Short task =>
Render each line of the records below as a JSON list of strings, one string per line, with blank lines and the pictures omitted.

◆ ◆ ◆ ◆ ◆ ◆ ◆

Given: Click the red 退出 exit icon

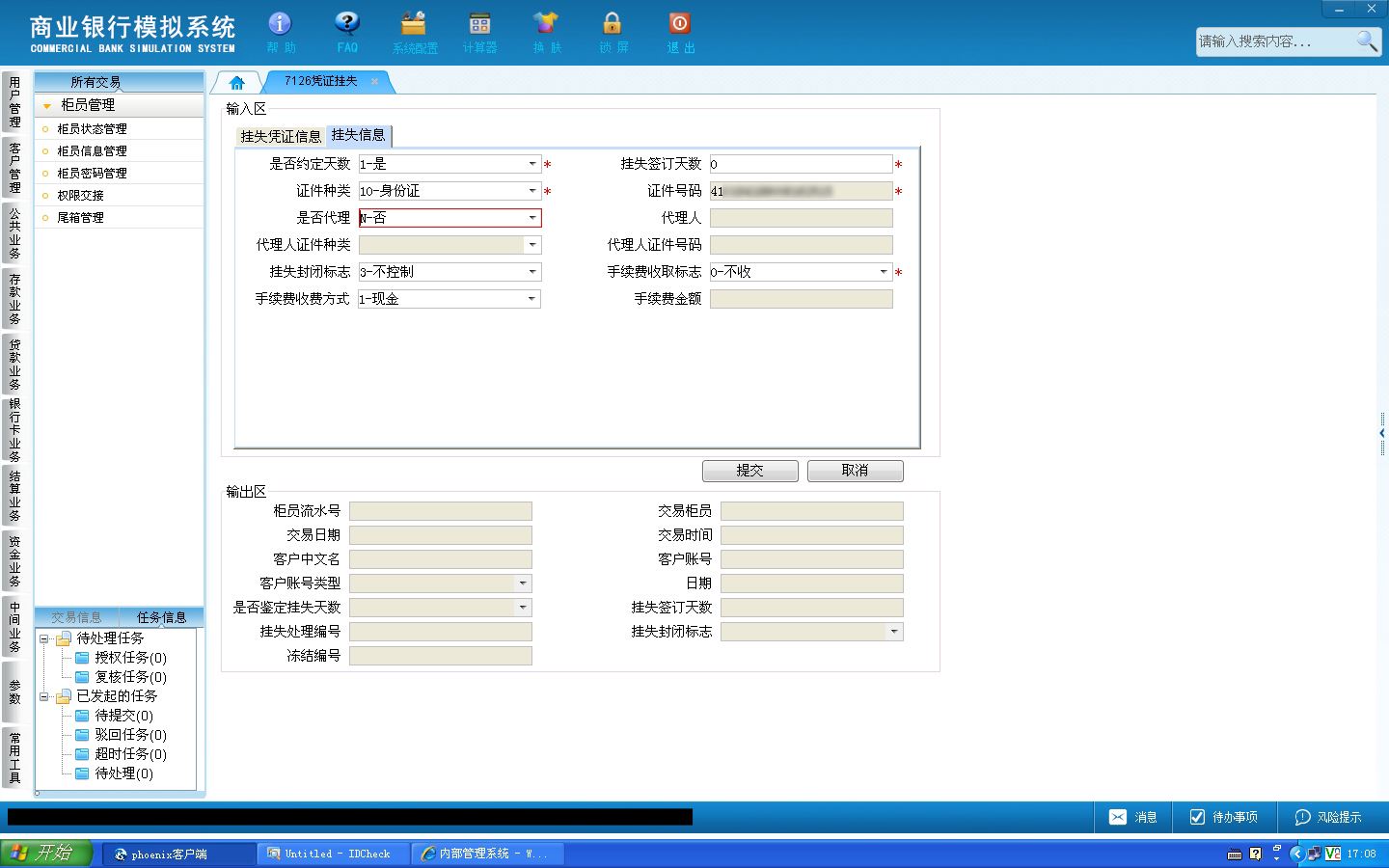Looking at the screenshot, I should (x=679, y=24).
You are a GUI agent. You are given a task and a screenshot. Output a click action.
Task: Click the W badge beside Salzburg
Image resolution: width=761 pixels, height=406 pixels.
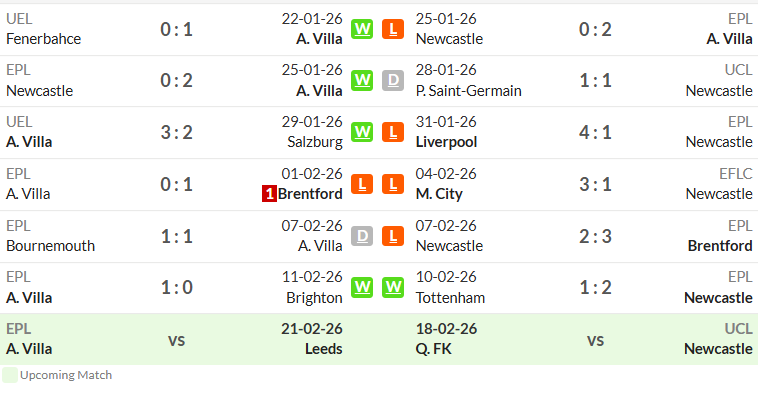(x=362, y=132)
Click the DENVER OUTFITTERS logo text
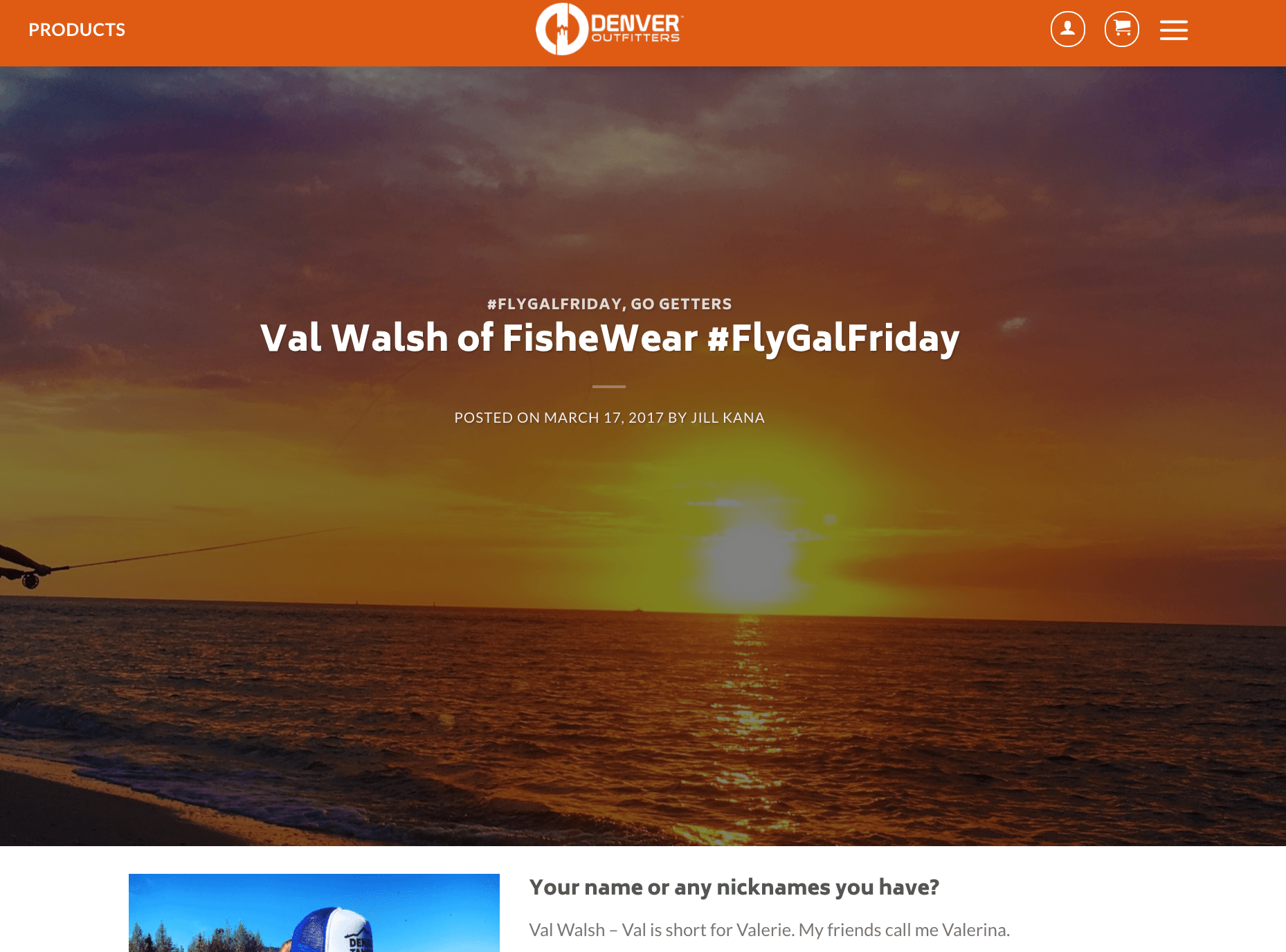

◆ ◆ ◆ ◆ ◆ ◆ ◆

Result for this task =>
[
  "Given: Click the red 退出 exit icon",
  "Looking at the screenshot, I should (x=679, y=24).",
  "You are a GUI agent. You are given a task and a screenshot. Output a click action.",
  "Task: Click the W badge beside Salzburg",
  "Image resolution: width=761 pixels, height=406 pixels.",
  "(x=362, y=132)",
  "Click the DENVER OUTFITTERS logo text"
]